ASSIGNMENT: Could you give the records below again exactly as they stand?

:::

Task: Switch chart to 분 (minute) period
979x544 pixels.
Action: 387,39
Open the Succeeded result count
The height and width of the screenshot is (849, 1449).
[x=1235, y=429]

:::

SOLUTION FOR THIS PROBLEM:
Task: Switch chart to 분 (minute) period
979x544 pixels.
Action: 387,39
Open the Succeeded result count
The height and width of the screenshot is (849, 1449).
[x=1235, y=429]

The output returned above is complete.